Chamizal National Memorial: History of Peace in a Borderland

Thursday, June 16 2016 Written by

I embarked on this journey to El Paso, Texas to be part of Chamizal National Memorial one week after graduating from college. I did not know what to expect but knew a little bit of the history about the park from reading online. I was very surprised to arrived in El Paso in nearly 100 degree weather, much different than the Central California area where average temperatures are in the mid 70's. However, I took it upon myself to enjoy every second of it. A very kind man, Saul Sustaita, greeted me who I later found out has deep roots within the community. He is an active volunteer, and has been working his whole entire life for the youth of El Paso. I heard the stories about how he would volunteer his time and take local kids who came from underprivileged backgrounds on expeditions all over the United States to visit National Parks.
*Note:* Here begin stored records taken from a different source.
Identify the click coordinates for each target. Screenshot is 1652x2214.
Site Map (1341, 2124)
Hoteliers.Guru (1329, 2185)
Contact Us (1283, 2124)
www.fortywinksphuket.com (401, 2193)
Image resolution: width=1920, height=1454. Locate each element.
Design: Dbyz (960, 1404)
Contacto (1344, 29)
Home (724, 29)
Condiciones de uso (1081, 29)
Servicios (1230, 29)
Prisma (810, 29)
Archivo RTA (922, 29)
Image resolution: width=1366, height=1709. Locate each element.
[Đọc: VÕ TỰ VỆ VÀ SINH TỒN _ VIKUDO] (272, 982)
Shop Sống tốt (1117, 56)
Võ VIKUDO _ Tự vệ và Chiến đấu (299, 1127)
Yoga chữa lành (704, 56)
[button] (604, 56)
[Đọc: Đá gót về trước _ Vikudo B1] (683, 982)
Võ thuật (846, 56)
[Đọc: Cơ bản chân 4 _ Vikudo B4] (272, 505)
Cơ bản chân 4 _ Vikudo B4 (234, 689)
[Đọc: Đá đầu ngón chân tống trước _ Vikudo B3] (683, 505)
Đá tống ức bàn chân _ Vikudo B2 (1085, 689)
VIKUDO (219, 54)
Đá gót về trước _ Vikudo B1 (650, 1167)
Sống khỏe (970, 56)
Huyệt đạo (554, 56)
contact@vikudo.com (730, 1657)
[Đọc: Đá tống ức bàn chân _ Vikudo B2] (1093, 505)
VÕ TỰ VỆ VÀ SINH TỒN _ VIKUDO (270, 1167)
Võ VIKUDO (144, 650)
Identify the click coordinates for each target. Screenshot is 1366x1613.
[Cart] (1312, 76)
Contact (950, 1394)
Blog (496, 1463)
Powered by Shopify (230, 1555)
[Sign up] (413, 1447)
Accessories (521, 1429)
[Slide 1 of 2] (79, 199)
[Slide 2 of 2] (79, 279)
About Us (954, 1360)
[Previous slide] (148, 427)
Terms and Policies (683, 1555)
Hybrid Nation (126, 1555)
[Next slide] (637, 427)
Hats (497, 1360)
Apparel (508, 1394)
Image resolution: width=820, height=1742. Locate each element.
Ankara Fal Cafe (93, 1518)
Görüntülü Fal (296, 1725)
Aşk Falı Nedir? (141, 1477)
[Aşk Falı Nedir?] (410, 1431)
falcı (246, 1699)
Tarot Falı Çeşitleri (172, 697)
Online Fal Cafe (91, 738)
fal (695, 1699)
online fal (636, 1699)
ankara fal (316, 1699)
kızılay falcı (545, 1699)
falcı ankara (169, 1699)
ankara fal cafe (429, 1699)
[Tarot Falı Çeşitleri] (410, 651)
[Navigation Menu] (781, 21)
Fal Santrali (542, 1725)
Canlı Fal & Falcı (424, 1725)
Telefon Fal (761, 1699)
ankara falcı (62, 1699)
Everything he did was to encourage youth to go way beyond their perceived limitations and to explore the world. 

I have now been at Chamizal National Memorial for two weeks and my time here has been nothing more than amazing. I have learned about the history of this amazing memorial and cherish the peace that was established between the country of Mexico and the United States. You see, there was a century long dilemma happening in the borderlands of Ciudad Juarez and El Paso. The river that was supposed to be the "border" between the two countries was slowly shifting due to natural environmental changes and people were slowly being displaced out of their homes. There were debates as to who lands belonged to, and to solve this predicament, in 1962 John F. Kennedy and President Lopez Mateos, met to resolve the dispute. They came to an agreement and signed the Chamizal Convention to construct a concrete channel to serve as the permanent border and eliminate the problem on the river changing its course. Many people, schools, and businesses were displaced out of their homes but reimbursed by the government. It was very difficult for people to find a new beginning however; we commemorate the consensus between the two countries rather than establishing war. Now Chamizal National Memorial is home to this historic treaty of peace and honors it through catalysts of theater, art, and history.